● **WHAT NEEDS TO BE DONE**
The lines to reproduce run from the first one below to the line containing "Miami, Florida, USA (691, 2564)", both included. Reproduce them exactly and nothing else.

● **DATASET RECORDS**
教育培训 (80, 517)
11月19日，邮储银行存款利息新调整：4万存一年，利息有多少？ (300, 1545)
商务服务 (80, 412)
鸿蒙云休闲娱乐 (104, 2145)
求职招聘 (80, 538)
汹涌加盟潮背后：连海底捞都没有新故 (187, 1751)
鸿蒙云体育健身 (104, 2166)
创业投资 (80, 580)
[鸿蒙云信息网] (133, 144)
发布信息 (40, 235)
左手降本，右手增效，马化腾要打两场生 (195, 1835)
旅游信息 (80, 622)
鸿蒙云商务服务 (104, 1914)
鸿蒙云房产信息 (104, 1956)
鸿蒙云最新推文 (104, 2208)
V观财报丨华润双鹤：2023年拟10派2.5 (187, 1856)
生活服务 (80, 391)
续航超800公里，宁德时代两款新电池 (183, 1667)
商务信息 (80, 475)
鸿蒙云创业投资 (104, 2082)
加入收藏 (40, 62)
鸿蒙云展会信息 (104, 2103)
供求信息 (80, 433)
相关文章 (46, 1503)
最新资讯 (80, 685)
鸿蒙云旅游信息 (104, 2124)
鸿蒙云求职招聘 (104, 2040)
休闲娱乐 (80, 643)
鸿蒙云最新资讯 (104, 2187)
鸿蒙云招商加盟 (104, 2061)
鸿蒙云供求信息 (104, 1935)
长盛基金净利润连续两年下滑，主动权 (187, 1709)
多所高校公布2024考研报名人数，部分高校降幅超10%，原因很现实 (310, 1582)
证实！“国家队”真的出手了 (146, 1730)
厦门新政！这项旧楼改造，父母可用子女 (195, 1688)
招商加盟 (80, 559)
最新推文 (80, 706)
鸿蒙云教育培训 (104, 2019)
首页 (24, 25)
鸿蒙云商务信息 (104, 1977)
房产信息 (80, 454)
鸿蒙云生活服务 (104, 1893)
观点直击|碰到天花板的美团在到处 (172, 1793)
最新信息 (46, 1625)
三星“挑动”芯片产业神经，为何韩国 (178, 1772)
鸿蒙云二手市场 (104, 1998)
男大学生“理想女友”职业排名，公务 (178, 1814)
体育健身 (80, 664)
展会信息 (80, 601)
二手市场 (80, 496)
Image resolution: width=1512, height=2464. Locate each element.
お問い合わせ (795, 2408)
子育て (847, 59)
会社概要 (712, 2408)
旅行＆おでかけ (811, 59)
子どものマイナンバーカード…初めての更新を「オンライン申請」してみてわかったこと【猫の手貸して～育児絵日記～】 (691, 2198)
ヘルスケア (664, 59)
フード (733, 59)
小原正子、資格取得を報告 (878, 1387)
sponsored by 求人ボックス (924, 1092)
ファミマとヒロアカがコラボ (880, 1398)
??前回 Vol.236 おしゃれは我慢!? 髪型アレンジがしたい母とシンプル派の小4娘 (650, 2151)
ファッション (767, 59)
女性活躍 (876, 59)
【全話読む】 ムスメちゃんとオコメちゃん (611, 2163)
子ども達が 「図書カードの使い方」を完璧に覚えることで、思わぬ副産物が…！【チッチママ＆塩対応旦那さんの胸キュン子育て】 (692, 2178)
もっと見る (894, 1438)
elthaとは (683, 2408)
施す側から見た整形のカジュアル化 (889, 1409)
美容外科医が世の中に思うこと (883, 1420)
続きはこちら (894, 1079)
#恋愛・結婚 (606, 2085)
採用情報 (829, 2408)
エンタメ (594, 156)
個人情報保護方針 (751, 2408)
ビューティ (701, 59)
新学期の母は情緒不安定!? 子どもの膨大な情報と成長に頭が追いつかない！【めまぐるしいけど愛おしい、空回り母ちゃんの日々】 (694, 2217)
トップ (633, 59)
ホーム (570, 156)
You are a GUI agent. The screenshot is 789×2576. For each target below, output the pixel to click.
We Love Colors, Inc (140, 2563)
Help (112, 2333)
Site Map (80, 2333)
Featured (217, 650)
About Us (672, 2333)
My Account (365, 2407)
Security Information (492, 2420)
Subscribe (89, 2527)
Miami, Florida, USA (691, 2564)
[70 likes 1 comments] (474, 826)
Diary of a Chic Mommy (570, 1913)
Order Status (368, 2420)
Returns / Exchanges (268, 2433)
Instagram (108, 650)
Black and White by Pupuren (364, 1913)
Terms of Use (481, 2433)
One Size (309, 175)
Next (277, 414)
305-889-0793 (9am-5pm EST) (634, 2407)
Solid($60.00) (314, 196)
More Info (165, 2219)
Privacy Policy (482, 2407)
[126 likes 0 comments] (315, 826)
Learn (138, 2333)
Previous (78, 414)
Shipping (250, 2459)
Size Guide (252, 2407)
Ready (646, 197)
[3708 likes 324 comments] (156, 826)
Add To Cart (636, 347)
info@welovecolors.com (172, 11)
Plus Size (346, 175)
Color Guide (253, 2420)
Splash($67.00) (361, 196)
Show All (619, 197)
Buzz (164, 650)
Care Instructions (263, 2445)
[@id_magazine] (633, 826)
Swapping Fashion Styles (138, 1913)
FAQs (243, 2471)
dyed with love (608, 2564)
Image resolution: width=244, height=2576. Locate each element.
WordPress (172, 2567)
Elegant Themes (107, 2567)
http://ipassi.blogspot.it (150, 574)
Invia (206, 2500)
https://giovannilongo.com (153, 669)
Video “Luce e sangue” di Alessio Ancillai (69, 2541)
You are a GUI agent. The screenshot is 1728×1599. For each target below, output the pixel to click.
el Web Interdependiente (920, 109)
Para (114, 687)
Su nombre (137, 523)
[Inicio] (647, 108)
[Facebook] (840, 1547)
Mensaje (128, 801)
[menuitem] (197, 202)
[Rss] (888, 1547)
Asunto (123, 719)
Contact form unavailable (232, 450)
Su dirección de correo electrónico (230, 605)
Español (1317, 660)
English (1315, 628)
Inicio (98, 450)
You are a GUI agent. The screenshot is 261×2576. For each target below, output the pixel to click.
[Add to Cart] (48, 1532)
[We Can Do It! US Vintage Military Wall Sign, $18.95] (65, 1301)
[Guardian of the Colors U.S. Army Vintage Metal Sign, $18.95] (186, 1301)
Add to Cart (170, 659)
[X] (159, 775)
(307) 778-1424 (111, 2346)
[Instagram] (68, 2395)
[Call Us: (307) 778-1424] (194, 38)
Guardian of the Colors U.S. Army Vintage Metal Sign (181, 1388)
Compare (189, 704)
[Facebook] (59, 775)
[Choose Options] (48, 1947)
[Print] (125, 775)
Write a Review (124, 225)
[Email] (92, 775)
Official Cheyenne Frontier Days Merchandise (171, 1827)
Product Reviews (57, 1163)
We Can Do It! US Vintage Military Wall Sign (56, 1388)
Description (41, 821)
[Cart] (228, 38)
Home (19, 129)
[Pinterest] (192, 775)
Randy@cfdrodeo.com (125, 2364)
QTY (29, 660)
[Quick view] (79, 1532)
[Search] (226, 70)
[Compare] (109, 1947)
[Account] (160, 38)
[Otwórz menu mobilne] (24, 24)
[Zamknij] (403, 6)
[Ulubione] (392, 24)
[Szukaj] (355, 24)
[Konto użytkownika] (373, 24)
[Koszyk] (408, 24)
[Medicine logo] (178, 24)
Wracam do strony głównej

● **EXPECTED ANSWER**
教育培训 (80, 517)
11月19日，邮储银行存款利息新调整：4万存一年，利息有多少？ (300, 1545)
商务服务 (80, 412)
鸿蒙云休闲娱乐 (104, 2145)
求职招聘 (80, 538)
汹涌加盟潮背后：连海底捞都没有新故 (187, 1751)
鸿蒙云体育健身 (104, 2166)
创业投资 (80, 580)
[鸿蒙云信息网] (133, 144)
发布信息 (40, 235)
左手降本，右手增效，马化腾要打两场生 (195, 1835)
旅游信息 (80, 622)
鸿蒙云商务服务 (104, 1914)
鸿蒙云房产信息 (104, 1956)
鸿蒙云最新推文 (104, 2208)
V观财报丨华润双鹤：2023年拟10派2.5 (187, 1856)
生活服务 (80, 391)
续航超800公里，宁德时代两款新电池 (183, 1667)
商务信息 (80, 475)
鸿蒙云创业投资 (104, 2082)
加入收藏 (40, 62)
鸿蒙云展会信息 (104, 2103)
供求信息 (80, 433)
相关文章 (46, 1503)
最新资讯 (80, 685)
鸿蒙云旅游信息 (104, 2124)
鸿蒙云求职招聘 (104, 2040)
休闲娱乐 (80, 643)
鸿蒙云最新资讯 (104, 2187)
鸿蒙云招商加盟 (104, 2061)
鸿蒙云供求信息 (104, 1935)
长盛基金净利润连续两年下滑，主动权 (187, 1709)
多所高校公布2024考研报名人数，部分高校降幅超10%，原因很现实 (310, 1582)
证实！“国家队”真的出手了 (146, 1730)
厦门新政！这项旧楼改造，父母可用子女 (195, 1688)
招商加盟 (80, 559)
最新推文 (80, 706)
鸿蒙云教育培训 (104, 2019)
首页 (24, 25)
鸿蒙云商务信息 (104, 1977)
房产信息 (80, 454)
鸿蒙云生活服务 (104, 1893)
观点直击|碰到天花板的美团在到处 (172, 1793)
最新信息 (46, 1625)
三星“挑动”芯片产业神经，为何韩国 (178, 1772)
鸿蒙云二手市场 (104, 1998)
男大学生“理想女友”职业排名，公务 (178, 1814)
体育健身 (80, 664)
展会信息 (80, 601)
二手市场 (80, 496)
Image resolution: width=1512, height=2464. Locate each element.
お問い合わせ (795, 2408)
子育て (847, 59)
会社概要 (712, 2408)
旅行＆おでかけ (811, 59)
子どものマイナンバーカード…初めての更新を「オンライン申請」してみてわかったこと【猫の手貸して～育児絵日記～】 (691, 2198)
ヘルスケア (664, 59)
フード (733, 59)
小原正子、資格取得を報告 (878, 1387)
sponsored by 求人ボックス (924, 1092)
ファミマとヒロアカがコラボ (880, 1398)
??前回 Vol.236 おしゃれは我慢!? 髪型アレンジがしたい母とシンプル派の小4娘 (650, 2151)
ファッション (767, 59)
女性活躍 (876, 59)
【全話読む】 ムスメちゃんとオコメちゃん (611, 2163)
子ども達が 「図書カードの使い方」を完璧に覚えることで、思わぬ副産物が…！【チッチママ＆塩対応旦那さんの胸キュン子育て】 (692, 2178)
もっと見る (894, 1438)
elthaとは (683, 2408)
施す側から見た整形のカジュアル化 (889, 1409)
美容外科医が世の中に思うこと (883, 1420)
続きはこちら (894, 1079)
#恋愛・結婚 (606, 2085)
採用情報 (829, 2408)
エンタメ (594, 156)
個人情報保護方針 (751, 2408)
ビューティ (701, 59)
新学期の母は情緒不安定!? 子どもの膨大な情報と成長に頭が追いつかない！【めまぐるしいけど愛おしい、空回り母ちゃんの日々】 (694, 2217)
トップ (633, 59)
ホーム (570, 156)
You are a GUI agent. The screenshot is 789×2576. For each target below, output the pixel to click.
We Love Colors, Inc (140, 2563)
Help (112, 2333)
Site Map (80, 2333)
Featured (217, 650)
About Us (672, 2333)
My Account (365, 2407)
Security Information (492, 2420)
Subscribe (89, 2527)
Miami, Florida, USA (691, 2564)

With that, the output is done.